:: RECORDS SUPPLIED ::
*****
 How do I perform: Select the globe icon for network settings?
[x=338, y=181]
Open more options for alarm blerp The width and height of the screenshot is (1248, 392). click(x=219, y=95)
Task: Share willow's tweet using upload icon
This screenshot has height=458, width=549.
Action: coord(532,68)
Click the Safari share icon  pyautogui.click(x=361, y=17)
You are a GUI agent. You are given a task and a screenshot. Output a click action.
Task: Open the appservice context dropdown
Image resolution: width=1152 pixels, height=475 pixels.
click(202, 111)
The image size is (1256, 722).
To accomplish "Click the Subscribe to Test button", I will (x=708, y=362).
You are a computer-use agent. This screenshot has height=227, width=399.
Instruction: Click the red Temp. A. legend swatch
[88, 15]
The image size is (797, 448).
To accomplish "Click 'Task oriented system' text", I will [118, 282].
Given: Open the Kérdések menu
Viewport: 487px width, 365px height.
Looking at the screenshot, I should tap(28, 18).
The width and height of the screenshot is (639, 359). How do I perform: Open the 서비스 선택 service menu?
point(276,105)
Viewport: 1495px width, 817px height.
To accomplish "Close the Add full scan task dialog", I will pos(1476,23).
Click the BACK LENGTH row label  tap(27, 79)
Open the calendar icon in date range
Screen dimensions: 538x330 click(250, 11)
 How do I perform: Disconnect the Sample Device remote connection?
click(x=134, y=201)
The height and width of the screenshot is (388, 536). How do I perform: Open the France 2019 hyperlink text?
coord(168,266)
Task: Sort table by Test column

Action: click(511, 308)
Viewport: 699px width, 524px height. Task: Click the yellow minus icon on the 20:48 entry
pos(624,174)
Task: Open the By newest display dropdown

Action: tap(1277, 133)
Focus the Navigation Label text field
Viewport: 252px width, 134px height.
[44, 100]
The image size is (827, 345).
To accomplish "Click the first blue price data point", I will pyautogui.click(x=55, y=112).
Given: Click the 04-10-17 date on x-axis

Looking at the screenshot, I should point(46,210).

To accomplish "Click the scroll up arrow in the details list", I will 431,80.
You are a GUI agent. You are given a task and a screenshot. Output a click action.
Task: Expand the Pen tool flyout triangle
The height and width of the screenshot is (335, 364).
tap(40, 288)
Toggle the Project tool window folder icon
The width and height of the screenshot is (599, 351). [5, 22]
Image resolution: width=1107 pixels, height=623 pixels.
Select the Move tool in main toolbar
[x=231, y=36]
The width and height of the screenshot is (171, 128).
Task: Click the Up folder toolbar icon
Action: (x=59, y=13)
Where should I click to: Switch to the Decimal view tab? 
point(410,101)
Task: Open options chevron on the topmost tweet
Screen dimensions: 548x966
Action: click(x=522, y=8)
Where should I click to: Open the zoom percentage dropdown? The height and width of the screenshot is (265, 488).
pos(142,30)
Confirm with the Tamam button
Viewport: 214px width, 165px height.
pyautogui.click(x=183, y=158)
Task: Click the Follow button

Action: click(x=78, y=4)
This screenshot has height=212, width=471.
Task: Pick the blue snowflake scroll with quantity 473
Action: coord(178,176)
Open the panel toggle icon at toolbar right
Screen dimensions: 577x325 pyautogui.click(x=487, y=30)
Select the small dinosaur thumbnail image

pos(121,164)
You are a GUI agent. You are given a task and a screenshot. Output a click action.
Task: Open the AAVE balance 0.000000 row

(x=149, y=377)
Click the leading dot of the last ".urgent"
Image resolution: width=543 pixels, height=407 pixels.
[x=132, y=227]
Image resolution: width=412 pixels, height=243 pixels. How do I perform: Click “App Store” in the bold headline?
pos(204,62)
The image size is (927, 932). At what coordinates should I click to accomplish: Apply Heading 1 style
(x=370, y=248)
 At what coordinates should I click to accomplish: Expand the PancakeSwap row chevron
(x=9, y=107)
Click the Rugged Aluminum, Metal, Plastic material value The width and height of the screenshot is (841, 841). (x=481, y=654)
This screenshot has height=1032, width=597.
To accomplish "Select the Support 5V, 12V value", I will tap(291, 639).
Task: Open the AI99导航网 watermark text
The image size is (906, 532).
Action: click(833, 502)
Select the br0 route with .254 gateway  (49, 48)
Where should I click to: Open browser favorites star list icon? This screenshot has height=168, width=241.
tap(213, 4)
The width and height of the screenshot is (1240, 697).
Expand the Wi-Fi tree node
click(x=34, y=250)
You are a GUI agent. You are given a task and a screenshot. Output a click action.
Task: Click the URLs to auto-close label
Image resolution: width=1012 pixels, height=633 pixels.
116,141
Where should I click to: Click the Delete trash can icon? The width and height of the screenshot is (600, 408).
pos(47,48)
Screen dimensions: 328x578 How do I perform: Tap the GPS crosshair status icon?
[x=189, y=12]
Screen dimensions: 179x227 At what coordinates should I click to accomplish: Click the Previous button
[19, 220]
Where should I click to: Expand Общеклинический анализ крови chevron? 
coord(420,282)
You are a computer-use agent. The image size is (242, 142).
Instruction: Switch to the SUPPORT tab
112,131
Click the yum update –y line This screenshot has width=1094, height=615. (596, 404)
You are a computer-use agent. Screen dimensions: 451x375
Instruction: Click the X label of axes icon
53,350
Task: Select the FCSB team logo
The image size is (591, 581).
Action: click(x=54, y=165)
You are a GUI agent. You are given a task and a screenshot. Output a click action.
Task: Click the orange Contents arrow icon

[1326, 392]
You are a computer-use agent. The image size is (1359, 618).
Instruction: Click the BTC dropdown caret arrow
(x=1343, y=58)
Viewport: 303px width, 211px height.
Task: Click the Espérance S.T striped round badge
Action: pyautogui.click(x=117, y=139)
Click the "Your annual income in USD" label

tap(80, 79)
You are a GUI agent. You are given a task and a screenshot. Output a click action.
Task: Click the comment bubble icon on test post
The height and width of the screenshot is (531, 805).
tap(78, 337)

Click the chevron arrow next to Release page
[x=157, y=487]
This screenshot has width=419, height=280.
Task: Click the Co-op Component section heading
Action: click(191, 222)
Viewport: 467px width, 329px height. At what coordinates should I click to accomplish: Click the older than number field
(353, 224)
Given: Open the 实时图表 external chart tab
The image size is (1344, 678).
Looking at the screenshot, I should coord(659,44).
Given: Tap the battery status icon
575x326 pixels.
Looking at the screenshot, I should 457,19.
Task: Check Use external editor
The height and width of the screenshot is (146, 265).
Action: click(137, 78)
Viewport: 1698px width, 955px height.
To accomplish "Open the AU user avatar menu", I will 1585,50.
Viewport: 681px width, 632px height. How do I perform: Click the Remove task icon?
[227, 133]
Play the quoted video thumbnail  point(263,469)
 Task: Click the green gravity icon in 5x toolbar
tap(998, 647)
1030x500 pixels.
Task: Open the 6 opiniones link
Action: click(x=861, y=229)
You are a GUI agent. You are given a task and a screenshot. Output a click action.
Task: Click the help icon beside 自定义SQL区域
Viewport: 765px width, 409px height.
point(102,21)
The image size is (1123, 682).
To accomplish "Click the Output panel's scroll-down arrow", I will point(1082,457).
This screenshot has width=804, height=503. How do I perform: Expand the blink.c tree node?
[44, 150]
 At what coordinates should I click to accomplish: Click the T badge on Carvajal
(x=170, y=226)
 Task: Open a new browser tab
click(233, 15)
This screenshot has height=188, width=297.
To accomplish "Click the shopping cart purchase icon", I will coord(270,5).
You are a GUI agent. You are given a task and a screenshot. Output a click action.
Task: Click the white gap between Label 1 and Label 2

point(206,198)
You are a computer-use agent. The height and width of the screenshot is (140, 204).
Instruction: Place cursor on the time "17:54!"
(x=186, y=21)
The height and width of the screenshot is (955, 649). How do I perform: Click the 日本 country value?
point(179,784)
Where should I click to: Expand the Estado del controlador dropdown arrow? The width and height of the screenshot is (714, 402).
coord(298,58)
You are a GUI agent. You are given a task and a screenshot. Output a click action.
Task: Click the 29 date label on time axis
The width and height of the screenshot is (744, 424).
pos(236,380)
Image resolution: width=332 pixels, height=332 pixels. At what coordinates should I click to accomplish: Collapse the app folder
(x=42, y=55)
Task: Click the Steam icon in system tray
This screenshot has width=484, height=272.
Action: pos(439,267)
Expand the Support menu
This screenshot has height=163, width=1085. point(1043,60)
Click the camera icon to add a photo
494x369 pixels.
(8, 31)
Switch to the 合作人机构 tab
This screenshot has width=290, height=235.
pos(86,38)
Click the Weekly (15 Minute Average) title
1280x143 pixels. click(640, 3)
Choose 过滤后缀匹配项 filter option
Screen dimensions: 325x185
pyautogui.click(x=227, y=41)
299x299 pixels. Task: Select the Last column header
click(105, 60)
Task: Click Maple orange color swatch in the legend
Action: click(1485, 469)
*****
Lines with the word "options": copy each one from the data above.

Open more options for alarm blerp The width and height of the screenshot is (1248, 392). click(x=219, y=95)
Task: Open options chevron on the topmost tweet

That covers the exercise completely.